:: Text segment ::
What's Changing in How Therapies Get Tested
Some parts of the system are starting to adapt to these new realities, particularly in how therapies get tested before they reach human trials.
One shift is in preclinical testing. Yu says there is growing momentum toward human organoid models as an alternative to animal testing. Organoids are micro-organs containing all of the cell types of a particular organ, organized in a similar fashion to the human organ. "You can test disease models in those organoids and test the safety," he said. "For instance, you can test liver organoids and look for liver toxicities of certain drugs through that kind of model."
Yu sees this as a way to reduce the cost of preclinical work while improving how well results predict what will happen in humans, which is where the majority of clinical trials currently fall apart.
On the trial design side, Inbarr's company is using AI to simulate clinical trials before they run. QuantHealth has simulated over 350 clinical trials with 85 percent accuracy. "We can basically walk into any clinical trial design team or process and immediately help them validate and test out different clinical hypotheses and make the best decision for their trial," he said.
Competing Globally
Biotech companies are also contending with the fact that clinical trials are increasingly moving to other countries. China in particular has become a hub for early human trials, offering access to large patient populations at lower cost.
"There are a lot of drugs coming out of China that have gone through the first human trials, and that have generated enough excitement to be taken up by large pharma companies in the U.S.," Yu said. "And that's sort of been one of the models of low cost and efficient generation of human data."
To compete, Yu is helping build something new: a consortium of academic medical centers, co-led by Cedars-Sinai and the Mayo Clinic, that includes Stanford, Cleveland Clinic, Rutgers, and Vanderbilt. The model centralizes IRB approval, pools patient volume across institutions, and runs investigator-initiated trials at lower cost.

:: Given records ::
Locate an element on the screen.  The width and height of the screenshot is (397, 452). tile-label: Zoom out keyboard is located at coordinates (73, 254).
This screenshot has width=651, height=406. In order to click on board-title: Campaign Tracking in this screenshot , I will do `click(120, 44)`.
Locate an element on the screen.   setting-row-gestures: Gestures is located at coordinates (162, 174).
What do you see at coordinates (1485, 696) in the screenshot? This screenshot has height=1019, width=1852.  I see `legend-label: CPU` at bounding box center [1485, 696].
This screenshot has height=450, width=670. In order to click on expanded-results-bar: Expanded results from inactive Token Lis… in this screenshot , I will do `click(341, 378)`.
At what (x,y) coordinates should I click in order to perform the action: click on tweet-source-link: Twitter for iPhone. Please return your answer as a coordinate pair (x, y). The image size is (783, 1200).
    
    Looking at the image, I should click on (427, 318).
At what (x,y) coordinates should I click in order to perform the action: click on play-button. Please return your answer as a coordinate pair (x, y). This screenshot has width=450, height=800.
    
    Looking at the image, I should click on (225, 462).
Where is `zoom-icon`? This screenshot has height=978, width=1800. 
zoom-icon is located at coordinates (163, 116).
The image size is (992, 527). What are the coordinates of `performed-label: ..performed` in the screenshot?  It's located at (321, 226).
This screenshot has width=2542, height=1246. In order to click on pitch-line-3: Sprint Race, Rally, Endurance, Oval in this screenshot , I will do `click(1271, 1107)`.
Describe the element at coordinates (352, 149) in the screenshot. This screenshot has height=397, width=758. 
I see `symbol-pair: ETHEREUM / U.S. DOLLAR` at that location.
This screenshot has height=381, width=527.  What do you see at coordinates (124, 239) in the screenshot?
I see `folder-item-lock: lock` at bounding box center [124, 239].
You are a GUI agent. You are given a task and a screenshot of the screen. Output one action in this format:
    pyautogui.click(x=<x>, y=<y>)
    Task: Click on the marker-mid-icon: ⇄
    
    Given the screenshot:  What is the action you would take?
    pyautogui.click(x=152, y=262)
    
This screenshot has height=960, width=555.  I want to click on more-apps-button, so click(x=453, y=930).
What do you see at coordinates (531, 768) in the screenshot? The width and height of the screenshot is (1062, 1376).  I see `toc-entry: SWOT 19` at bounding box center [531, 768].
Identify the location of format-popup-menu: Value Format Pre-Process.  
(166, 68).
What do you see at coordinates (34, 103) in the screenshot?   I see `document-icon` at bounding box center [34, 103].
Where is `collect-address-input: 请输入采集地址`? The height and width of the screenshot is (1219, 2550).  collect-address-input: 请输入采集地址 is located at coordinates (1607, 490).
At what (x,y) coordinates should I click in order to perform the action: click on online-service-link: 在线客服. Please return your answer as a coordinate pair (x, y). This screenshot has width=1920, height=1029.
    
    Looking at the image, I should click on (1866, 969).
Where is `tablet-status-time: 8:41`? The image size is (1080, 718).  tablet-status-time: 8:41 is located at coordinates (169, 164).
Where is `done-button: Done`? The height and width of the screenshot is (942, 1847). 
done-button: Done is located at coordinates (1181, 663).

:: Task objective ::
Echo the text on therapy testing word for word, from "Competing Globally" to "populations at lower cost.". The records are separate material and have nothing to do with the text.

:: Task output ::
Competing Globally
Biotech companies are also contending with the fact that clinical trials are increasingly moving to other countries. China in particular has become a hub for early human trials, offering access to large patient populations at lower cost.